Tarefa a realizar 1:
Reescreva tudo desde "Foi inteligente a" até "atitude foi grande?" no texto sobre a demissão, trocando "negociações" por "conversações".
Tarefa a realizar 2:
No texto sobre a demissão, que motivo ele deu para sair?

Texto para leitura:
.....
ERA O QUE FALTAVA, MAS ERA O ESPECTÁVEL.
Nos seus breves meses de Governo não foi capaz de fazer nada em prol do seu país, não conseguiu um debate nem um consenso.
Perante a sua impotência, ou incompetência, pacta um referendo apelando ao NÃO, único resultado que viria dar razão à atitude do seu Ministério nestes meses. Era o Não uma resposta que o apoiava e lavava o ego.
Ganhou, por primeira vez ganhou, pode vangloriar-se de ter alcançado algo, e depois foi estremamente subtil e fez o que sabia ser a sua única saída gloriosa, demitiu-se.
Demitiu-se porque por mais que o Não ganhe, ele não sabe o que deve fazer a seguir, ou sabe que fará o que já fez, nada.
Foi inteligente a atitude e muito ao seu estilo a saída, dizer que sai porque ouviu que "Na Europa" (aquele ente omnipresente) não o queriam nas negociações. Pobre, não sai porque quer, ou por incapaz, sai para fazer o altruísta favor a outros.
Hahaha Ouuukei Varu, oukei.
Ainda há quem pense que a atitude foi grande?
.....
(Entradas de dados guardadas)
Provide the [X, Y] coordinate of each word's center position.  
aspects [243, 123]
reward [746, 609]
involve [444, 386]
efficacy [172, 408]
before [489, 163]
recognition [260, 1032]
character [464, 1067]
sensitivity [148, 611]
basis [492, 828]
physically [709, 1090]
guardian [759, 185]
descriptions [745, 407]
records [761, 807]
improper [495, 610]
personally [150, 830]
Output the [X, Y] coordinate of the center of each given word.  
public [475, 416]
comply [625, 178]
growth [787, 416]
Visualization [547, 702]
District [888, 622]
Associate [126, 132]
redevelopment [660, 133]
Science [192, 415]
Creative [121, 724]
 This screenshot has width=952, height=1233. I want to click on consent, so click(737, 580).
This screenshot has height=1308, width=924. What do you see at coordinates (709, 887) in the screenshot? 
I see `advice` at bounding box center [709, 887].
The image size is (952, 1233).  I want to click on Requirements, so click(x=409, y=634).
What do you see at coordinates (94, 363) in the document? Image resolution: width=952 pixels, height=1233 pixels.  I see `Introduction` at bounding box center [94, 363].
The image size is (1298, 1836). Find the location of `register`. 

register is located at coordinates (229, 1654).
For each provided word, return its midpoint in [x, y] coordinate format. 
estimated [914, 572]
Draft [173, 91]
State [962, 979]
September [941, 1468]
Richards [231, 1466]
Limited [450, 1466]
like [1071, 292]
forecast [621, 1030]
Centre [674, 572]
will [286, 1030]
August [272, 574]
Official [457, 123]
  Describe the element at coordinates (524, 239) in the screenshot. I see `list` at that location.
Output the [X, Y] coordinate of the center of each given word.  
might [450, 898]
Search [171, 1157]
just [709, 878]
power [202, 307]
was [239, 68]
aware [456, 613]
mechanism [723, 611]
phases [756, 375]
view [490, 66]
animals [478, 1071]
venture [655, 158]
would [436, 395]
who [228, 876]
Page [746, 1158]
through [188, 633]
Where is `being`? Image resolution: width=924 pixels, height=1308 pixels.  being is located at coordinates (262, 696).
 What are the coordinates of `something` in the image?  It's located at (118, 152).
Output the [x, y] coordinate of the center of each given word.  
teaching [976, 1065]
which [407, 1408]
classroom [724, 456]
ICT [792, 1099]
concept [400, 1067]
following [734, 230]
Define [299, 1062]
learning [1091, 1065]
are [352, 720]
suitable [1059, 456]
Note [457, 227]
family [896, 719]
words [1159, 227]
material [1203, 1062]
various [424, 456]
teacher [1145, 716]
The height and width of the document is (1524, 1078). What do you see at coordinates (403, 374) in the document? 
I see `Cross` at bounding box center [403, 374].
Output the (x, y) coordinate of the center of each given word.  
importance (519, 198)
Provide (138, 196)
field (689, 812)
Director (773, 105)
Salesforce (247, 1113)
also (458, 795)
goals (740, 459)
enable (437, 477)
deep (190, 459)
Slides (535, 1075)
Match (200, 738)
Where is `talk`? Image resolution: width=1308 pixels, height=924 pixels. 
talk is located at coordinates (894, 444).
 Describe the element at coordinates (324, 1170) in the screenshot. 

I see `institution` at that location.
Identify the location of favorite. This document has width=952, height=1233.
.....
Espaço para resposta 1:
Foi inteligente a atitude e muito ao seu estilo a saída, dizer que sai porque ouviu que "Na Europa" (aquele ente omnipresente) não o queriam nas conversações. Pobre, não sai porque quer, ou por incapaz, sai para fazer o altruísta favor a outros.
Hahaha Ouuukei Varu, oukei.
Ainda há quem pense que a atitude foi grande?

Espaço para resposta 2:
Disse que sai porque ouviu que na Europa não o queriam nas negociações.